Key Players that Defined the Matchup

  • Lin Chin-Tse (Chinese Taipei): The power hitter everyone feared. Aruba actually held him quiet in the final, which was a victory in itself.
  • Diliano Raven (Aruba): The kid was a spark plug. He went 6-for-10 over the tournament and was the emotional leader in the dugout.
  • Chen Shi-Hong (Chinese Taipei): He was the one who came up with the clutch RBI in the first meeting.

What This Means for Future Matchups

If you're looking for a takeaway, it’s that the gap is closing. For years, the Asia-Pacific region lived in a different universe than the rest of the international field. The 2025 run by Aruba proved that scouting and defensive discipline can neutralize a velocity advantage.

Taipei eventually went on to win the whole thing, beating Nevada in the World Series Championship game. But ask any of those players which game was the hardest. They won't say the final. They’ll tell you it was the one-run nail-biter against the kids from the Caribbean.

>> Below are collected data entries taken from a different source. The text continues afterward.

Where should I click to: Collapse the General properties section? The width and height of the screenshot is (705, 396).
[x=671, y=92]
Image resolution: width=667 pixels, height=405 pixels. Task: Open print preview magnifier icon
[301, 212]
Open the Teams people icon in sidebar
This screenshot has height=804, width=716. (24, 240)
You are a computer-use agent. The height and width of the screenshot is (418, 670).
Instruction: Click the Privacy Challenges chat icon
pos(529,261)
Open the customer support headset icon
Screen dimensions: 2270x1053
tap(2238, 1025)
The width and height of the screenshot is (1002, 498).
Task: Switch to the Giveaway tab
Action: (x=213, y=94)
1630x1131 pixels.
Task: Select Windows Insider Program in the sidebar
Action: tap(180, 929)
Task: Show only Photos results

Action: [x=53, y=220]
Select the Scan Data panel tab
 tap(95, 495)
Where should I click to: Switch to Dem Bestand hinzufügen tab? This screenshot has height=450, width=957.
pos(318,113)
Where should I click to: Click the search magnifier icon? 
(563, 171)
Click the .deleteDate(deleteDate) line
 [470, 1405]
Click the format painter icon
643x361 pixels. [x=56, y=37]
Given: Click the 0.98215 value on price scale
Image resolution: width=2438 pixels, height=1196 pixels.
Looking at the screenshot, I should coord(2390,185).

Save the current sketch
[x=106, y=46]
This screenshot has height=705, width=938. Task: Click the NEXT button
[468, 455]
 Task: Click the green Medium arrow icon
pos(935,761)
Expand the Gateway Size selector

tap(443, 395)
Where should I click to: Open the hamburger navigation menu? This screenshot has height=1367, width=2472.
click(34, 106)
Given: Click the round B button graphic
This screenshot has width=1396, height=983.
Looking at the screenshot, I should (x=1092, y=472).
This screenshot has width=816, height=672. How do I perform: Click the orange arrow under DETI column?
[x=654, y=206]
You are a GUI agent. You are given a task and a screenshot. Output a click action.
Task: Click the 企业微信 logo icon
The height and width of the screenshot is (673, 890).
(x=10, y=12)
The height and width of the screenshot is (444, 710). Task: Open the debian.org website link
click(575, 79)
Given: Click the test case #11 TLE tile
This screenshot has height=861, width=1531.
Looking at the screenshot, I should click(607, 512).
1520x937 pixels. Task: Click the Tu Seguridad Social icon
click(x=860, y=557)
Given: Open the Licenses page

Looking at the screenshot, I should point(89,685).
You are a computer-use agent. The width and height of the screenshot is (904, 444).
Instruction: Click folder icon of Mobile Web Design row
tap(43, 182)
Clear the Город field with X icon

Key Insights for Fans and Coaches:

  1. Velocity isn't everything: Even with Liu Wei-Heng throwing gas, Aruba’s hitters eventually started making contact by shortening their swings and protecting the plate.
  2. Tournament Depth: Chinese Taipei’s ability to rest their ace by finishing games early in the winner's bracket was the deciding factor in the rematch.
  3. The Aruba Blueprint: Small nations can compete by focusing on "clean" baseball—zero errors and smart baserunning.

To stay ahead of the next cycle, keep an eye on the 2026 Caribbean Regional qualifiers. Aruba has retained several younger players from their 2025 roster, and the confidence from this run is likely to spark a surge in participation across the island. For Chinese Taipei, the "curse" of the 29-year drought is broken, which usually leads to a period of even more aggressive recruitment and training in their domestic leagues.

Watch the Little League World Series archives if you get a chance. The defensive positioning in the 5th inning of the International Final is a literal textbook for how to defend a 1-0 lead under immense pressure.